#### [What you need to do]
Set down exactly the lines of the records from the top to the line containing "旅館 (120, 556)"; include both.

#### [Records provided]
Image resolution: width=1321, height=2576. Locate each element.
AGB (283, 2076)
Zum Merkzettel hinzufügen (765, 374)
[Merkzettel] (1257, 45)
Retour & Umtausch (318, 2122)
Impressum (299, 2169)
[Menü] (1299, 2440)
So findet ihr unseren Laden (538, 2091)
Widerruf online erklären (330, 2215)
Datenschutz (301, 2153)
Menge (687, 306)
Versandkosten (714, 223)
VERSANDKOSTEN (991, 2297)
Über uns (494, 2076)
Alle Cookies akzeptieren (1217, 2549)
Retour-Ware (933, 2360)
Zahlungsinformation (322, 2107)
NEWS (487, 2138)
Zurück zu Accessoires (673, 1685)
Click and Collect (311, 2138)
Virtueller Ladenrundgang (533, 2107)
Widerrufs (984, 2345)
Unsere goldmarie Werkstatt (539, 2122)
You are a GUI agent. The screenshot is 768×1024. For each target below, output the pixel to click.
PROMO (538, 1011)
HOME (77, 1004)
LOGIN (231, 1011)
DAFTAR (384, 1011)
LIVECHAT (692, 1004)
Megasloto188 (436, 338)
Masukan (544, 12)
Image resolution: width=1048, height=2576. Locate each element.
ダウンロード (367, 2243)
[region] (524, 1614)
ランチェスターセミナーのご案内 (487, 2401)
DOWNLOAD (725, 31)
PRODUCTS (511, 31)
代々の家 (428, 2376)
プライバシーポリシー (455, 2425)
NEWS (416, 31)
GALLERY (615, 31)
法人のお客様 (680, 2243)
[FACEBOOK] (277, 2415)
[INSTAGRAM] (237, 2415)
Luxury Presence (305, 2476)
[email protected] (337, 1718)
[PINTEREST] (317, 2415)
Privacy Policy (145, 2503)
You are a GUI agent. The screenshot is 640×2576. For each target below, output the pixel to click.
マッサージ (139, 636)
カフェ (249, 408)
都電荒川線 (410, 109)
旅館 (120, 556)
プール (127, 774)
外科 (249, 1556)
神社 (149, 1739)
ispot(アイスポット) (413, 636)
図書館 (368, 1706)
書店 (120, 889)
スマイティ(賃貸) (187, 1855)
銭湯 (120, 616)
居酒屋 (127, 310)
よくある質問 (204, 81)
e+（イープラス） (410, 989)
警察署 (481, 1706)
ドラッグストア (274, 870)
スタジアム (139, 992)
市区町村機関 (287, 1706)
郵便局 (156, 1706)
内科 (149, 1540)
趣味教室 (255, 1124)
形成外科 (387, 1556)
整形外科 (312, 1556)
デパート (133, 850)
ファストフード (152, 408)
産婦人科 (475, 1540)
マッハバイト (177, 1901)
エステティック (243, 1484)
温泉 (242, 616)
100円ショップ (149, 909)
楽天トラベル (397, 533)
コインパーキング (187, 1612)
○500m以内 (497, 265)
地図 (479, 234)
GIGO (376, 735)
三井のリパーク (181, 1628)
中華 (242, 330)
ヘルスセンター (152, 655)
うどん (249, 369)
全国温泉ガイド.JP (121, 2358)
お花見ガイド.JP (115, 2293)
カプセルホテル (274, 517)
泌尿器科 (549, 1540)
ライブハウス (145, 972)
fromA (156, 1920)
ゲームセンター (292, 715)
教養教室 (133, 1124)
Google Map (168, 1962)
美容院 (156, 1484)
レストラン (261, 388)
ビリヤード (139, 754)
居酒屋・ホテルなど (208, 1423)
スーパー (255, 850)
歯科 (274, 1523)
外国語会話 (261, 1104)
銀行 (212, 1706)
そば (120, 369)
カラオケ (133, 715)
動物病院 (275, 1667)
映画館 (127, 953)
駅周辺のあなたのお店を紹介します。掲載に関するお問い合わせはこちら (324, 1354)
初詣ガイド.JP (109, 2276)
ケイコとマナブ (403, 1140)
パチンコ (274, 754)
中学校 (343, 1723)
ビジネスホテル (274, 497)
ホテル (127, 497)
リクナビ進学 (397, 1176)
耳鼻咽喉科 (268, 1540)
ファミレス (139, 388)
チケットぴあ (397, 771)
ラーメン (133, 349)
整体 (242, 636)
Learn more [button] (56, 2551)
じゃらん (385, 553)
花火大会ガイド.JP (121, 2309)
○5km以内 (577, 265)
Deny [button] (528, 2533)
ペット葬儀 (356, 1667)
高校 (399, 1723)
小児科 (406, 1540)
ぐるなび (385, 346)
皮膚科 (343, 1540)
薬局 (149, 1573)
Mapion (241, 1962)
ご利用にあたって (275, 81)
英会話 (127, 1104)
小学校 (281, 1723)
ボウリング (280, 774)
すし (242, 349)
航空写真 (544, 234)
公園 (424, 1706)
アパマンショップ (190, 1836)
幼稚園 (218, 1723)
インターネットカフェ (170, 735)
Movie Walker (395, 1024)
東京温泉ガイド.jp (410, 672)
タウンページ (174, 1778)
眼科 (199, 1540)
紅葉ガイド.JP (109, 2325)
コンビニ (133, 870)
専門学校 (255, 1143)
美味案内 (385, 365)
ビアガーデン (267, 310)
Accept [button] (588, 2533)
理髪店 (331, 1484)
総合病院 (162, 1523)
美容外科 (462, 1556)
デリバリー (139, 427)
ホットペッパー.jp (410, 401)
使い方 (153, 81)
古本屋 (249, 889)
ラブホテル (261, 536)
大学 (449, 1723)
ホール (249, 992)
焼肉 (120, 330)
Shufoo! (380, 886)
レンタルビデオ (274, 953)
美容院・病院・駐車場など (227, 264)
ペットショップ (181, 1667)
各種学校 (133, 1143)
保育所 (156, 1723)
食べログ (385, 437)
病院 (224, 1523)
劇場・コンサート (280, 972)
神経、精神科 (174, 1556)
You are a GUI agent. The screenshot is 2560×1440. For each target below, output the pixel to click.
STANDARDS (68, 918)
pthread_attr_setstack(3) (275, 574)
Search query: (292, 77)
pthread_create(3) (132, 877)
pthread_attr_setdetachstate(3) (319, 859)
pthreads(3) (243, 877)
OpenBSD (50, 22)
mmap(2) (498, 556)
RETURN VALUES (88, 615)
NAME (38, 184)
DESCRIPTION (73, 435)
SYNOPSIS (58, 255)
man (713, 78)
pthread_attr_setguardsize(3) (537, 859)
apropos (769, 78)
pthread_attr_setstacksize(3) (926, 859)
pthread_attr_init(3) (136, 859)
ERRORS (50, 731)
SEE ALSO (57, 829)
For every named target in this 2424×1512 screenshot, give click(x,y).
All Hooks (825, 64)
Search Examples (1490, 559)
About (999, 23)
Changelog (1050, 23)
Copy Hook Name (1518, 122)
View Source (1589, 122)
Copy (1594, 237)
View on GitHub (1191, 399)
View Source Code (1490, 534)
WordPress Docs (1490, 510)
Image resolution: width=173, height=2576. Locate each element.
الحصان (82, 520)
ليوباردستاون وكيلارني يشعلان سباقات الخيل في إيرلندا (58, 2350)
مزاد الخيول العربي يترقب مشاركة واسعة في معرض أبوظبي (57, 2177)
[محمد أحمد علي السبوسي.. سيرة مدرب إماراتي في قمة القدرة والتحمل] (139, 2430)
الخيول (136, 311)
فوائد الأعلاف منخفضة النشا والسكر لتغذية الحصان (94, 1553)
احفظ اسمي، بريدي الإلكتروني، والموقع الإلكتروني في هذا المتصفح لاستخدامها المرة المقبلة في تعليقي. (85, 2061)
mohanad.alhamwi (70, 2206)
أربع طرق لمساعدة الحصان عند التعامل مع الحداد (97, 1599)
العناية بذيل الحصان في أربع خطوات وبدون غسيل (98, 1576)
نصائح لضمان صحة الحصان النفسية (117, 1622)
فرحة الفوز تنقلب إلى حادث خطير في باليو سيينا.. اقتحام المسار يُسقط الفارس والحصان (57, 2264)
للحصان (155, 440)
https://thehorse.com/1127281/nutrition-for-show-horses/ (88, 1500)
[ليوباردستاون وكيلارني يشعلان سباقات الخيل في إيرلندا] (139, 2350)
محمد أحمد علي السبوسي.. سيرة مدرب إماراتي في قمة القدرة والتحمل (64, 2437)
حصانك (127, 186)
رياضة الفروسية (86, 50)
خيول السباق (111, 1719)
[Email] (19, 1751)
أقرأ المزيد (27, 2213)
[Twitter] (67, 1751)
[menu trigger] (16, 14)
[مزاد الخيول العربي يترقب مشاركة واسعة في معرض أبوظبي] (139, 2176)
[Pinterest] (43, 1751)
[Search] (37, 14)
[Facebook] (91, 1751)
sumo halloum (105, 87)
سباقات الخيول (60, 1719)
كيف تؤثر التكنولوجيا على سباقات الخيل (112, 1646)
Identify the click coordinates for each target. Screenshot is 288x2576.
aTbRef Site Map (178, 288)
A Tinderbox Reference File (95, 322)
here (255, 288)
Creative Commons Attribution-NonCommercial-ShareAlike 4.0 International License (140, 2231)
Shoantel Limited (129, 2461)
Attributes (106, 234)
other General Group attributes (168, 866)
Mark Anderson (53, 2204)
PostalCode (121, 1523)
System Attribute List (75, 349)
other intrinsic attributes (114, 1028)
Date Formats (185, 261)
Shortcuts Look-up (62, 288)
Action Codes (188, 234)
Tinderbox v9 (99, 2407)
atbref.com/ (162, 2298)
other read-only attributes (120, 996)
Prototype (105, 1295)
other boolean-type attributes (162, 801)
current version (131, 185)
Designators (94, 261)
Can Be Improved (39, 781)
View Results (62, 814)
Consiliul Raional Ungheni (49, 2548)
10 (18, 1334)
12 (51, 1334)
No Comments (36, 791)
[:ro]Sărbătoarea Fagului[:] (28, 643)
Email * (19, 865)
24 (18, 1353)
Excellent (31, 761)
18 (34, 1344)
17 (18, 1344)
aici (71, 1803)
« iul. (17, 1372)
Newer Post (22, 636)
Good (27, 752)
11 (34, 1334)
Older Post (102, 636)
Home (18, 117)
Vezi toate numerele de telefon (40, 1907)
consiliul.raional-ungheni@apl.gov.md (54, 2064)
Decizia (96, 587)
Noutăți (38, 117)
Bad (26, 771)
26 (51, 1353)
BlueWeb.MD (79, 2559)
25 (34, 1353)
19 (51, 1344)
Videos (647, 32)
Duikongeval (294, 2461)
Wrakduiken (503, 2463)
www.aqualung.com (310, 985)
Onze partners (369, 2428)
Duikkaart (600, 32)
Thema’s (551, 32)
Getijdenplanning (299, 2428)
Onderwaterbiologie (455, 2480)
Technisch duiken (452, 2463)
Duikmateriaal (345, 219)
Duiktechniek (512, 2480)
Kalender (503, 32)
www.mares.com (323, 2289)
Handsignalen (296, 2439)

#### [The completed task]
Image resolution: width=1321, height=2576. Locate each element.
AGB (283, 2076)
Zum Merkzettel hinzufügen (765, 374)
[Merkzettel] (1257, 45)
Retour & Umtausch (318, 2122)
Impressum (299, 2169)
[Menü] (1299, 2440)
So findet ihr unseren Laden (538, 2091)
Widerruf online erklären (330, 2215)
Datenschutz (301, 2153)
Menge (687, 306)
Versandkosten (714, 223)
VERSANDKOSTEN (991, 2297)
Über uns (494, 2076)
Alle Cookies akzeptieren (1217, 2549)
Retour-Ware (933, 2360)
Zahlungsinformation (322, 2107)
NEWS (487, 2138)
Zurück zu Accessoires (673, 1685)
Click and Collect (311, 2138)
Virtueller Ladenrundgang (533, 2107)
Widerrufs (984, 2345)
Unsere goldmarie Werkstatt (539, 2122)
You are a GUI agent. The screenshot is 768×1024. For each target below, output the pixel to click.
PROMO (538, 1011)
HOME (77, 1004)
LOGIN (231, 1011)
DAFTAR (384, 1011)
LIVECHAT (692, 1004)
Megasloto188 (436, 338)
Masukan (544, 12)
Image resolution: width=1048, height=2576. Locate each element.
ダウンロード (367, 2243)
[region] (524, 1614)
ランチェスターセミナーのご案内 (487, 2401)
DOWNLOAD (725, 31)
PRODUCTS (511, 31)
代々の家 (428, 2376)
プライバシーポリシー (455, 2425)
NEWS (416, 31)
GALLERY (615, 31)
法人のお客様 (680, 2243)
[FACEBOOK] (277, 2415)
[INSTAGRAM] (237, 2415)
Luxury Presence (305, 2476)
[email protected] (337, 1718)
[PINTEREST] (317, 2415)
Privacy Policy (145, 2503)
You are a GUI agent. The screenshot is 640×2576. For each target below, output the pixel to click.
マッサージ (139, 636)
カフェ (249, 408)
都電荒川線 (410, 109)
旅館 (120, 556)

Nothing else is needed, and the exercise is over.